Imagine summing up all your life's work and experience in a single paper. This is the work that goes into writing a dissertation. These papers are the culmination of years of study, research and experience, and nearly every higher-education program requires some form of a dissertation before bestowing a degree. Dissertations generally begin with abstracts, or summaries that preview the information from the main paper. Composing an accurate and interesting summary can make the difference between a fascinated reader and just another bored professor.
Suggestions
Compose most, if not all, of your dissertation before you begin the summary. Review the dissertation with the intention of writing an abstract. This will help you pick out the most vital and interesting parts that will grab your reader's interest.
Pre-write the abstract, focusing on listing your thesis topic or purpose, your research methods and the general results and conclusions you drew from the research discussed in your dissertation. This early stage can simply be notes that you take as you read your dissertation, or can consist of full sentences or paragraphs that you can use in your introduction.
Avoid using direct references to your research in the introduction. While you are required to use such references in the rest of the paper, the abstract should only be used to state your ideas and conclusions. Using references will make the abstract too long, and the reader may get lost in too much information up front.
Revise your prewriting. Put all the information into grammatically correct sentences with proper spelling.
Re-read your abstract and make any further adjustments. Check that the organization is logical. In general, the information in the summary should follow the path of the research, starting with the thesis and ending with the conclusions.

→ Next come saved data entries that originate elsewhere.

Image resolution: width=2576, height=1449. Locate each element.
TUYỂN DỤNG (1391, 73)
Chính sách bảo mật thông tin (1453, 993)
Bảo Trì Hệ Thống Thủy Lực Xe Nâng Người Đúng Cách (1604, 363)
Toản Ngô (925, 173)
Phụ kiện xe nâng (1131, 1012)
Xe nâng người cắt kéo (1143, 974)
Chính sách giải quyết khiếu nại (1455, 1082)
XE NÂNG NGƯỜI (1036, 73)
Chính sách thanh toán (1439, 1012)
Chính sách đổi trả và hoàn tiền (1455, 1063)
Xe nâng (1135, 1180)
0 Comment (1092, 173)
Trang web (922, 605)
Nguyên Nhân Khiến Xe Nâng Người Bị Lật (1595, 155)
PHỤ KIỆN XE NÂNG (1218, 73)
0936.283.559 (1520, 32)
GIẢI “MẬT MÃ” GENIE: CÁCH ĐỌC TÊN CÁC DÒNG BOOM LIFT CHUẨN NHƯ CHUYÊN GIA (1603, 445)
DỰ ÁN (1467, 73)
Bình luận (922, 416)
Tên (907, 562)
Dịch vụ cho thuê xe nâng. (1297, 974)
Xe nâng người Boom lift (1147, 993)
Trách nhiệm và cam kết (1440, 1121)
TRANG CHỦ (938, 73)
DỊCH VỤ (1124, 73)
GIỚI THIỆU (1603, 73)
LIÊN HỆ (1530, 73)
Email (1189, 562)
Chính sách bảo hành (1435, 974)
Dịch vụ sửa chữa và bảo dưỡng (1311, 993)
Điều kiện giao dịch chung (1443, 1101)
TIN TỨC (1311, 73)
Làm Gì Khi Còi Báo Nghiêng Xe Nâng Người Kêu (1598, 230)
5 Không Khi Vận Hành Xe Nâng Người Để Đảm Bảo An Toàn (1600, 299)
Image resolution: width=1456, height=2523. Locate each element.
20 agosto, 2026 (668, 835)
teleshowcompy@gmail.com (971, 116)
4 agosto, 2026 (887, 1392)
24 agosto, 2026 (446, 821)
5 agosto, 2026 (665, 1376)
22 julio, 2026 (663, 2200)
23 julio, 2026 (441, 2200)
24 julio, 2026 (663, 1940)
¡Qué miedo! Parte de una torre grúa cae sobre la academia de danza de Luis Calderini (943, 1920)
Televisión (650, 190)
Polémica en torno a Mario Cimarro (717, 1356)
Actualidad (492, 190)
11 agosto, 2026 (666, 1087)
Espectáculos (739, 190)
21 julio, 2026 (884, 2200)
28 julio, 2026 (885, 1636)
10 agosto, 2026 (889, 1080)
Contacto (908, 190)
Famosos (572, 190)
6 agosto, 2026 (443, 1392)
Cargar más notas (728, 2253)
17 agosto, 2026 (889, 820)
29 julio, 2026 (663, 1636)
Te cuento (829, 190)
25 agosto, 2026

Ask a friend, professor or someone familiar with your research to read your summary. A new set of eyes may be able to catch spelling and grammar mistakes or organizational errors that could ruin your abstract.
Tips
In general, an abstract summary is less than 10 percent as long as your full dissertation. While longer papers may have a one- to two-page abstract, most summaries are only a paragraph or so.
A summary should never provide any new information; it simply summarizes the work from your dissertation.